▶ [Instructions to follow] Your answer is the line containing "Where should I" plus every line after it through the end of the records, printed exactly and free of pictures.

────────────────

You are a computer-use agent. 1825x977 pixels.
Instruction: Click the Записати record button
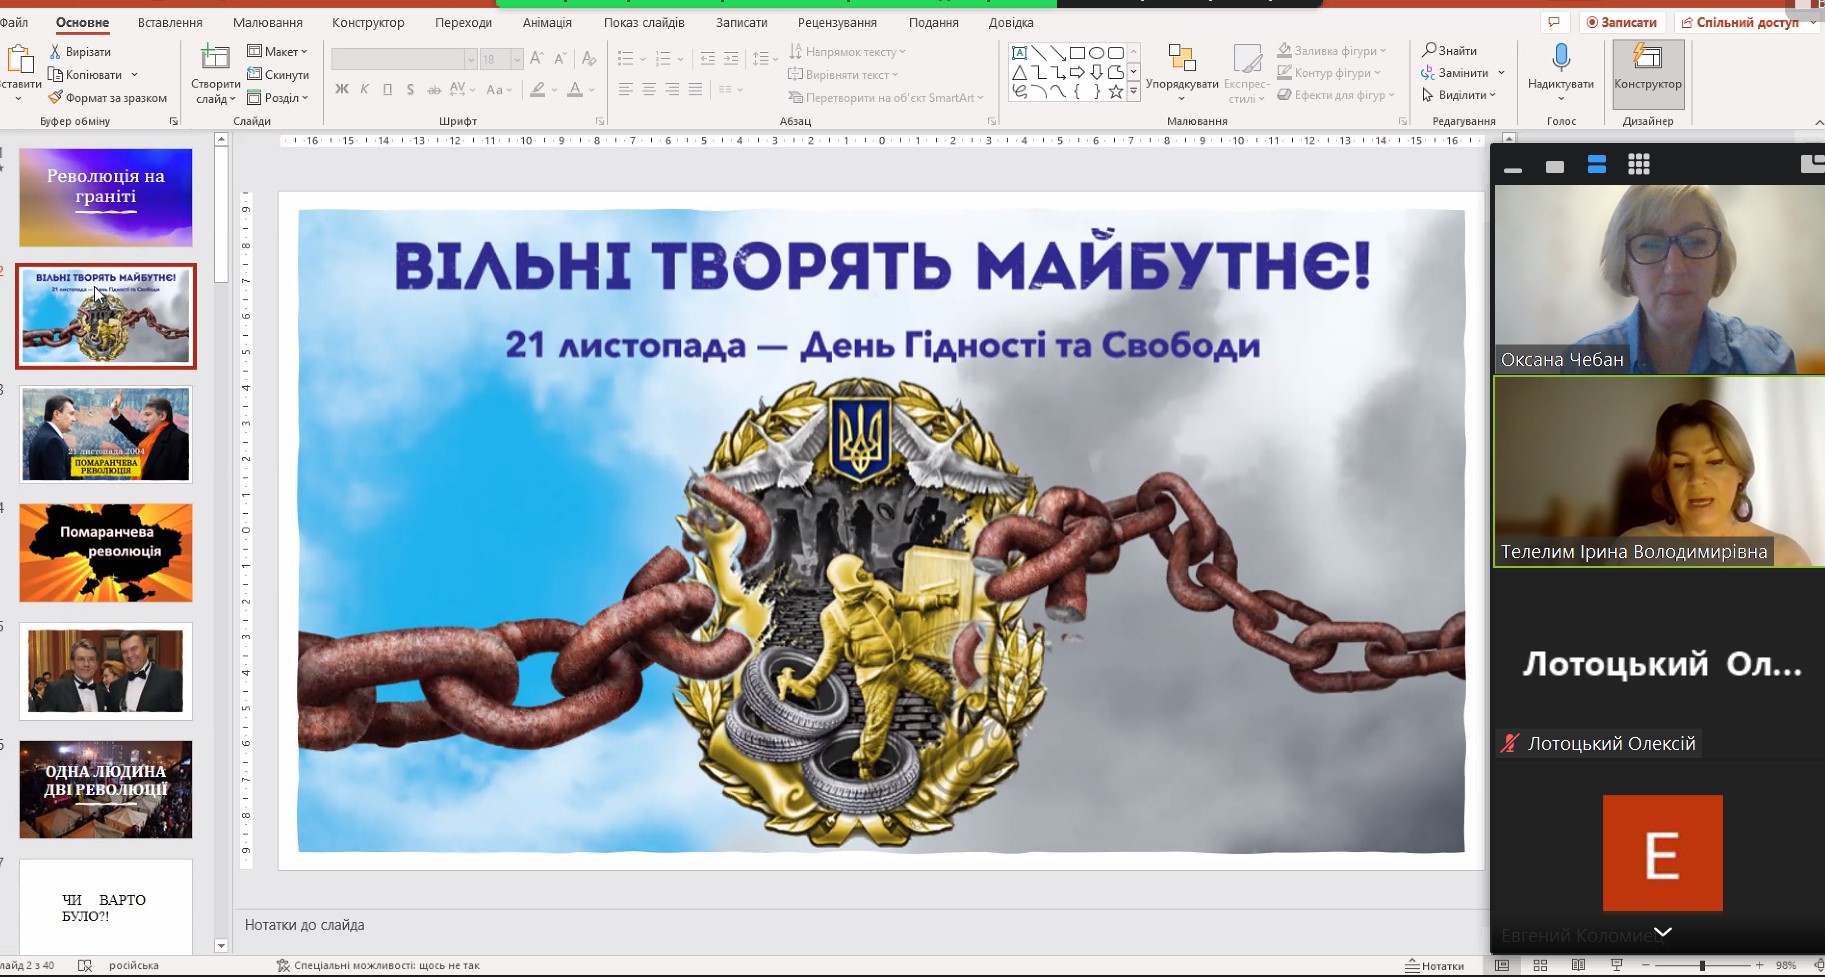pyautogui.click(x=1622, y=22)
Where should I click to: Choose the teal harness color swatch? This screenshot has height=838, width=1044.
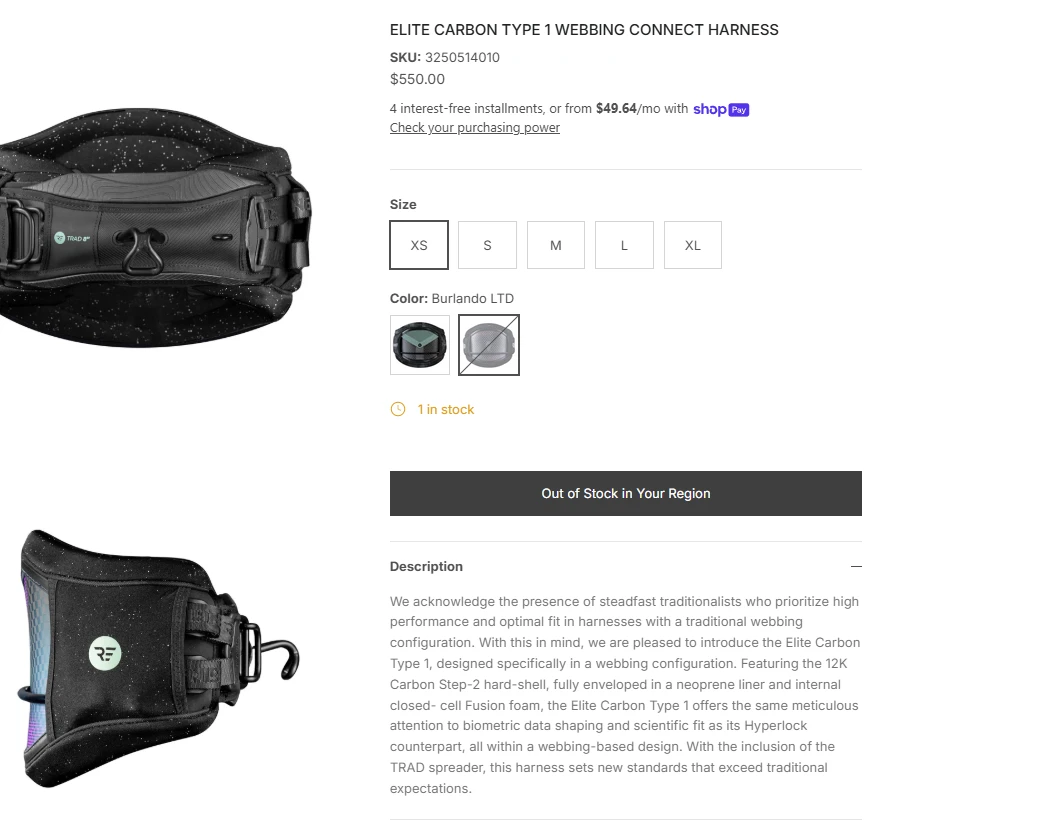coord(420,345)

────────────────

▶ [Problem solution]
Where should I click to: Choose the teal harness color swatch? This screenshot has height=838, width=1044.
coord(420,345)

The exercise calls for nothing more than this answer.